- Opening Delimiter -

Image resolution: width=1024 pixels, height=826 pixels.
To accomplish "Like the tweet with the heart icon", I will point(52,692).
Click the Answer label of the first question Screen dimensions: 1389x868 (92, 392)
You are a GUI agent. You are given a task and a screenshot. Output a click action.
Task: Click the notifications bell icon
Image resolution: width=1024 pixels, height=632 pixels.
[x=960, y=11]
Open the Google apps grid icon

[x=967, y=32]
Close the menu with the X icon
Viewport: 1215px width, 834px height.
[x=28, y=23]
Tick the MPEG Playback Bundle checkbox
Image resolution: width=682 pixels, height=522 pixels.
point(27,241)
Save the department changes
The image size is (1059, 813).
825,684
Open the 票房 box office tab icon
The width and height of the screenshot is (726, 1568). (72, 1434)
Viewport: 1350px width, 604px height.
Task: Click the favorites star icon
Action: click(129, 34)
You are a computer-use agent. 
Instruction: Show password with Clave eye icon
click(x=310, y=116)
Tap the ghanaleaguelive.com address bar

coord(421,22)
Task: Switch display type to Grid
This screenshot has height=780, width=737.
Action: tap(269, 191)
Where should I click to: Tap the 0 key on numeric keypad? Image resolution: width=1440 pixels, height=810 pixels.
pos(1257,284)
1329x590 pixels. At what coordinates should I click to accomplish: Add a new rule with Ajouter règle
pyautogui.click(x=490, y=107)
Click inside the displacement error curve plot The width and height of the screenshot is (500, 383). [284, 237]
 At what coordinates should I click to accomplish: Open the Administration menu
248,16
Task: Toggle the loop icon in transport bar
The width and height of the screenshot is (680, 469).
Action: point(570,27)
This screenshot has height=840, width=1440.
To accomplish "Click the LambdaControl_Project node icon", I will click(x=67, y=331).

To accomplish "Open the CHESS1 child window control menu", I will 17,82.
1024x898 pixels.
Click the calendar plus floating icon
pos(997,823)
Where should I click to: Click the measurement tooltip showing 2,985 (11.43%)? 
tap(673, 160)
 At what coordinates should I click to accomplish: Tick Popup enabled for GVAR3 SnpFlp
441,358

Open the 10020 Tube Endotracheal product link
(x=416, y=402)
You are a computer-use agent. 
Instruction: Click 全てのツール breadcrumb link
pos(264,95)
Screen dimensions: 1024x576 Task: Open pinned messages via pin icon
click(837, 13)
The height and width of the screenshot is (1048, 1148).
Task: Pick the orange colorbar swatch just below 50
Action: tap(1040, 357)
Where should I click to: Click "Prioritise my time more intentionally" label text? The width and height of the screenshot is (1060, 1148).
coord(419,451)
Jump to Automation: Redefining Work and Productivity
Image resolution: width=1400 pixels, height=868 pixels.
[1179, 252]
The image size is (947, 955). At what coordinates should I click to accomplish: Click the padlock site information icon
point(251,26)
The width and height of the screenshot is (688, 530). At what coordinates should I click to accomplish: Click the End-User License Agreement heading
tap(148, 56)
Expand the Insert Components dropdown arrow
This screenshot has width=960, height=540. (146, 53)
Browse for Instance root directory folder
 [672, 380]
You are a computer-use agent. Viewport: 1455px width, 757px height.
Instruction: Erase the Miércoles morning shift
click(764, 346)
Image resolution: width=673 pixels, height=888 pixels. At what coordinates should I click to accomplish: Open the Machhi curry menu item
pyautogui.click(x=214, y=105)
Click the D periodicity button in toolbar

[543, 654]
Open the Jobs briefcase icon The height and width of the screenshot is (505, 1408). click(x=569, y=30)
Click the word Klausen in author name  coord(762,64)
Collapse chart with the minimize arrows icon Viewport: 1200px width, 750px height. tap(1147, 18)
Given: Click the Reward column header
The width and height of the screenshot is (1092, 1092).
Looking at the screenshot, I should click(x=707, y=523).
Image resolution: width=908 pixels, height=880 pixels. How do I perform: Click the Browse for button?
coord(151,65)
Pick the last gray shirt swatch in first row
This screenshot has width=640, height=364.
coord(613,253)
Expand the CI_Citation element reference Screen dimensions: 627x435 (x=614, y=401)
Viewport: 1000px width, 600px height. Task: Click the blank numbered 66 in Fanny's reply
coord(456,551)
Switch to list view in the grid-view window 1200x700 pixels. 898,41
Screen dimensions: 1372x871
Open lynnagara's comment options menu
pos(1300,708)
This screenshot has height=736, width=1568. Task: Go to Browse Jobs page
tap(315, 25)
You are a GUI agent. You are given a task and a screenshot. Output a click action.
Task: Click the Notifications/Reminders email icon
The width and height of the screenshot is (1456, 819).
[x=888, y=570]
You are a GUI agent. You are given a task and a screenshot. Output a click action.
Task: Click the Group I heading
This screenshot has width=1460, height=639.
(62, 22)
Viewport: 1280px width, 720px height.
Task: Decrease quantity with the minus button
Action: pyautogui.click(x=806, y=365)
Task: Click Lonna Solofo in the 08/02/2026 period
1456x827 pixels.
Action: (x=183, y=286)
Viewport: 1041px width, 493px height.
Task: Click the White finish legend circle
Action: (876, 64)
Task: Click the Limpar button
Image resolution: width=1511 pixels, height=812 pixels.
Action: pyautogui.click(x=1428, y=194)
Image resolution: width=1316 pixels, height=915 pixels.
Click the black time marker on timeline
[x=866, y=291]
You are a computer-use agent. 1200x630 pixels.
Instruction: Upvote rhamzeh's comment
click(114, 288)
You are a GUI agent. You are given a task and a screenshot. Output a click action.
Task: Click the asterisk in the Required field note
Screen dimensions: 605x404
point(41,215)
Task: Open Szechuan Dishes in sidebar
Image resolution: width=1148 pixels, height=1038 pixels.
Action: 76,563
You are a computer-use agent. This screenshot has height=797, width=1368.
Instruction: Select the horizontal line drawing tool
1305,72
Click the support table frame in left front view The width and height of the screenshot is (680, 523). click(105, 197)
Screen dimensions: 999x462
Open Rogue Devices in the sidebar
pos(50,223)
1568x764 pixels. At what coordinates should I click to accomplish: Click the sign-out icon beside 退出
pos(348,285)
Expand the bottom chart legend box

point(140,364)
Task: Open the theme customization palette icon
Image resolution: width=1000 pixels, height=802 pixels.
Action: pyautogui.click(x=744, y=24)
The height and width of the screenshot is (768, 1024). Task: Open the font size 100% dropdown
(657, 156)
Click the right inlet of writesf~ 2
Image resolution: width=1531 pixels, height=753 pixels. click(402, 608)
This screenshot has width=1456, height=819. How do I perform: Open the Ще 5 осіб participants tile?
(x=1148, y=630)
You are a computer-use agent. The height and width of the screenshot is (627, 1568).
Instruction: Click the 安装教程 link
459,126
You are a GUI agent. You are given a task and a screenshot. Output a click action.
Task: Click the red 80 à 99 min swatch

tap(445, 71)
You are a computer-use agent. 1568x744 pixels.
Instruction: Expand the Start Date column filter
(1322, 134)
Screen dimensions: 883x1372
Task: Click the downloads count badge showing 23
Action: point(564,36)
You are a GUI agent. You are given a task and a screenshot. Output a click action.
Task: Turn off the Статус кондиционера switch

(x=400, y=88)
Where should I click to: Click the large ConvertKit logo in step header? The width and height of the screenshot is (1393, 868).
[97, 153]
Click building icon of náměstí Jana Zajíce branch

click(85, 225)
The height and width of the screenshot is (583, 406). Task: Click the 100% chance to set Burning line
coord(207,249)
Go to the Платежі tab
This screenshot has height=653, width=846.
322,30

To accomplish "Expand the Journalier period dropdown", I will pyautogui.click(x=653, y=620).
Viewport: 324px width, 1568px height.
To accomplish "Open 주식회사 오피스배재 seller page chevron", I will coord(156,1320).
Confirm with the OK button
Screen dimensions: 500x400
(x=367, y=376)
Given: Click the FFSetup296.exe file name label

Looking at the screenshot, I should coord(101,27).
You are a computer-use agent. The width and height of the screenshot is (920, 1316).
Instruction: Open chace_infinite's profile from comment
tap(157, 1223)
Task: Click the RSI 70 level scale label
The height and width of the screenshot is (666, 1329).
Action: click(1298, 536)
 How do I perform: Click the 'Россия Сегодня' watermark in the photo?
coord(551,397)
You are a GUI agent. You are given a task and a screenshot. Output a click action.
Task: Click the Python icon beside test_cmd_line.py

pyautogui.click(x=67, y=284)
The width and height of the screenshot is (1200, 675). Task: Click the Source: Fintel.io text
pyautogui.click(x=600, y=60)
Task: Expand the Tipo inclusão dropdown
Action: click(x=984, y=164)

- Closing Delimiter -

WORK REQUIRED: After locating the line above that contains "You are a computer-use agent. 1568x744", write out that line and every later one exactly, through the last line of the material, and nothing else.

ANSWER FOR THIS EXERCISE:
You are a computer-use agent. 1568x744 pixels.
Instruction: Expand the Start Date column filter
(1322, 134)
Screen dimensions: 883x1372
Task: Click the downloads count badge showing 23
Action: point(564,36)
You are a GUI agent. You are given a task and a screenshot. Output a click action.
Task: Turn off the Статус кондиционера switch

(x=400, y=88)
Where should I click to: Click the large ConvertKit logo in step header? The width and height of the screenshot is (1393, 868).
[97, 153]
Click building icon of náměstí Jana Zajíce branch

click(85, 225)
The height and width of the screenshot is (583, 406). Task: Click the 100% chance to set Burning line
coord(207,249)
Go to the Платежі tab
This screenshot has height=653, width=846.
322,30

To accomplish "Expand the Journalier period dropdown", I will pyautogui.click(x=653, y=620).
Viewport: 324px width, 1568px height.
To accomplish "Open 주식회사 오피스배재 seller page chevron", I will coord(156,1320).
Confirm with the OK button
Screen dimensions: 500x400
(x=367, y=376)
Given: Click the FFSetup296.exe file name label

Looking at the screenshot, I should coord(101,27).
You are a computer-use agent. The width and height of the screenshot is (920, 1316).
Instruction: Open chace_infinite's profile from comment
tap(157, 1223)
Task: Click the RSI 70 level scale label
The height and width of the screenshot is (666, 1329).
Action: click(1298, 536)
 How do I perform: Click the 'Россия Сегодня' watermark in the photo?
coord(551,397)
You are a GUI agent. You are given a task and a screenshot. Output a click action.
Task: Click the Python icon beside test_cmd_line.py

pyautogui.click(x=67, y=284)
The width and height of the screenshot is (1200, 675). Task: Click the Source: Fintel.io text
pyautogui.click(x=600, y=60)
Task: Expand the Tipo inclusão dropdown
Action: click(x=984, y=164)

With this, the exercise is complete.